So a gear head lathe can part off with no chatter at all ?

 

Sorry you have quoted YOUR interpretation of the problem.

 

Give 10 people a Myford lathe, the same material, same tooling and all 10 will have different problems – fact of life.

 

What works for one does not mean it works for all.

 

John S.

Unimat SL lathes and their ‘rubber band’ belts are prone to chatter when turning normally. However, surely the much heavier mass of a chunky chuck on a larger lathe resists changes of rotational speed on the frequency it would have to. It would be easy to test by waiting until you get chatter parting off and then substitute a larger (4 jaw for example) chuck and repeating the set up. Or, substitute your topslide for a solid toolholder bolted directly to the cross slide but still sited the right way up and the chances are, no more chatter. Again, why wouldn’t you get chatter when cutting conventionally with Myford belts if the belts had a springing issue? What is about parting off that makes it different? It’s just a large heavy cut and you get chatter under those circumstances with a conventional tool which we know can be cured by increasing the rigidity of the tool/workpiece set up. Maybe it’s a contributory factor but spring in the tool holding set up just strikes me personally as a far more likely culprit.

Having spent over forty years in the trade, my experience of parting problems on any style of lathe is down to the nut on the end of the handle.    Clean and trouble free parting comes with experience, it realy dosn’t matter how many books you read on the subject.    The best position for a parting blade is in a rear mounted tool post, perhaps thats why capstan and auto lathes( which were developed over the past hundred years or so) always have the parting blade in such a tool post.

Hi,

Having used a Myford S7 for a few years I’ve never had any problems with parting off.
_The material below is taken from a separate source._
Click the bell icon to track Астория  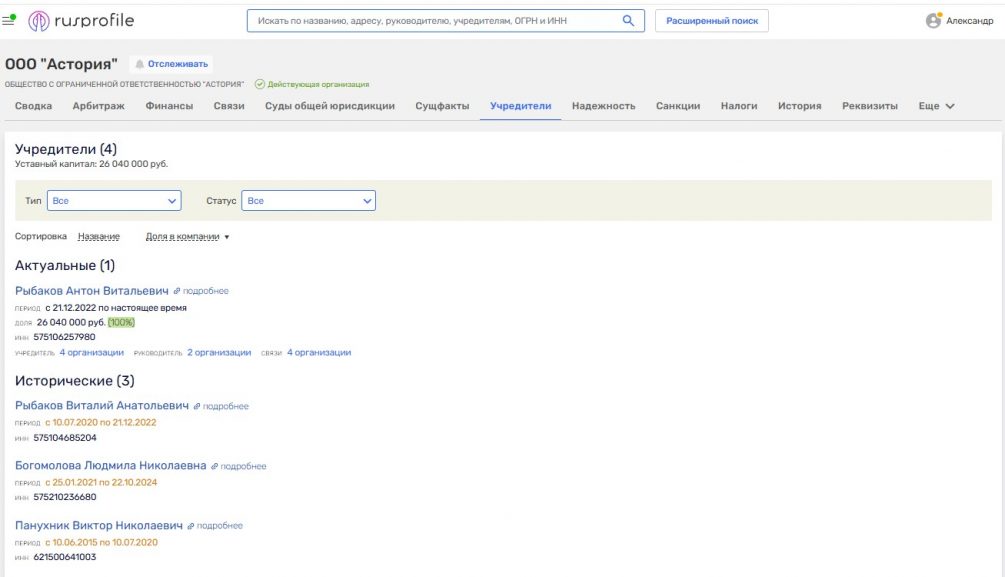click(140, 64)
I’ve always understood that successful parting off depends on as rigid a tool set up as possible with minimum overhang of the tool,the correct feed and the correct rotational speed.I’ve never really thought about the belt tension,which is about correct to the manufacturers recommendations,even though the drive belts invariably have oil on them!

Hi

As a lad I worked on a ward 2a capstan .parting from the back . the lads on the lathes  sometmes used to borrow my M/C to part of some of there components.Please see photo parting 1&1/4 brass on my myford S7 MK1 as Terry d suggests  the post is direct on the crossslide . As you can see Its quite away out of the chuck but it parted off  fine

Regards Nobby

Arguably, if you’re turning by hand, are the belts the cause or just emphasise showing the resultant judder? Do you still get chatter at the same settings if the belts are slackened?

Michael

       Turning by hand!  with the best will in the world you are not going to get a smooth power transition to the workpiece, you might think it is smooth but it will not be. You have started your judder, you are going downhill from that moment on.

Hi Chris stephens,

 

I qualified as a structural engineer following my apprenticeship and degree.  And I then worked for several years in that area so I do have some expertise.  If you wish for confirmation I will scan my apprentice debentures and degree certificates for you.  I do not rework what you call ‘old tat’ and my personal analysis is based on many rears theoretical and empirical experience.  I don’t agree with your analysis of the centre of rotation of the tools but even so it would certainly not “negate the reasoning for the “benefits” of a rear mounted tool.“

 

I would maintain that what you call ‘dig in’ is caused by the front mounted tool trying to submarine below the workpiece into an ever decreasing space below the work.  The forward component of the force imparted by the workpiece as the tool submarines will pull the tool forward thus increasing the effect until it jams  This can be shown by a simple and straightforward vector analysis and as the diameter of the work decreases the forward (Pulling) force into the backlash will increase, which explains to some extent why larger diameter work does not cause many problems as I originally suggested.

 

The rotation at the rear lifts the tool and the centre of rotation you propose will still tend to move the tool away from the work as it rises as in the Myford analysis and there is no restricted space to constrict it. A simple geometrical exercise with compasses and paper will prove that.

 

I welcome your contribution to the debate about points of rotation, but using emotive and derogatory remarks and implied insults in your use of capitals does your argument no good at all.  As Michael asked for in his original post he would like a  debate by “reasoning and proper discussion,” much of your message does not fall into that category.

 

Regards,

 

Terry

The other thing to consider is workpiece deflection. Not just the workpiece but chuck displacement too. Since the problem gets worse the further from the chuck you are, use of a tailstock centre when the problem occurs is an easy way to discount flexibility and slop in the spindle/bearing/chuck/workpiece should the problem then go away. Trying to understand all the theory is good but testing, as with all experimentation, leads to a set of results from which to draw a conclusion.

One question, what clearance have you set on the front  conical bearing?